347. Dosa apa yang sungguh-sungguh bertentangan dengan Sakramen Per- kawinan?
Perzinaan dan poligami bertentangan dengan Sakramen Perkawinan karena kedua hal itu betul-betul berlawanan dengan martabat kesetaraan antara laki-laki dan perempuan dan dengan kesatuan dan eksklusivitas cinta perkawinan. Dosa-dosa lainnya termasuk penolakan secara sadar untuk kemungkinan mempunyai anak yang bertentangan dengan kesuburan cinta perkawinan dan keterbukaan akan anugerah anak serta perceraian yang bertentangan dengan sifat tak terceraikannya perkawinan.

348. Bilamana Gereja mengizinkan perpisahan fisik antara pasangan suami- istri?
Gereja mengizinkan perpisahan fisik pasangan suami-istri jika karena alasan yang serius mereka tidak mungkin hidup bersama, walaupun mungkin ada harapan untuk rekonsiliasi. Tetapi selama salah satu dari pasangan itu masih hidup, yang lainnya tidak bebas untuk kawin lagi kecuali jika perkawinan itu batal dan dinyata- kan demikian oleh otoritas Gereja.

349. Apa sikap Gereja terhadap mereka yang cerai dan kemudian kawin lagi?
Gereja, karena setia kepada Tuhannya, tidak dapat mengakui perkawinan orang-orang yang secara sipil bercerai dan kawin lagi. ”Barangsiapa menceraikan istrinya lalu kawin dengan perempuan lain, ia hidup dalam perzinaan terhadap istrinya itu. Dan jika si istri menceraikan suaminya dan kawin dengan laki-laki lain, ia berbuat zina” (Markus 10:11-12).
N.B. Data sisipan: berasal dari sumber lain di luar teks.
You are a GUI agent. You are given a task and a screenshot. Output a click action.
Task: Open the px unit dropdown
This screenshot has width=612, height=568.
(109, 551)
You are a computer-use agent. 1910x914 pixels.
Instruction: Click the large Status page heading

Gereja benar-benar menunjukkan keprihatinan yang dalam terhadap orang-orang itu, dan menganjurkan mereka hidup dalam iman, doa, beramal, dan memberikan pendidikan Kristiani bagi anak-anak mereka. Tetapi, mereka tidak dapat menerima absolusi Sakramental, menerima Komuni Kudus, atau mengemban tanggung jawab gerejawi tertentu selama situasi mereka tidak berubah karena secara objektif bertentangan dengan perintah Al-lah.

350. Mengapa keluarga Kristen disebut Gereja domestik?
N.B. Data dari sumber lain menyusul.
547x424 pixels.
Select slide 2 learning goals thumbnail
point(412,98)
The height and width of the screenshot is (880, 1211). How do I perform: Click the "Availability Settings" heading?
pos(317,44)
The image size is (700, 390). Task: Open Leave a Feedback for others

Keluarga Kristen disebut Gereja domestik karena keluarga menampilkan dan menghayati kodrat keluarga dan komunal Gereja sebagai keluarga Al-lah. Setiap anggotakeluarga, sesuai dengan peranannyamasing-masing, melaksanakan imamat baptisan dan memberikan sumbangan untuk menjadikan sebuah keluarga itu suatu komunitas rahmat dan doa, sebuah sekolah keutamaan manusiawi dan Kristiani dan merupakan tempat iman pertama kali diwartakan kepada anak-anak.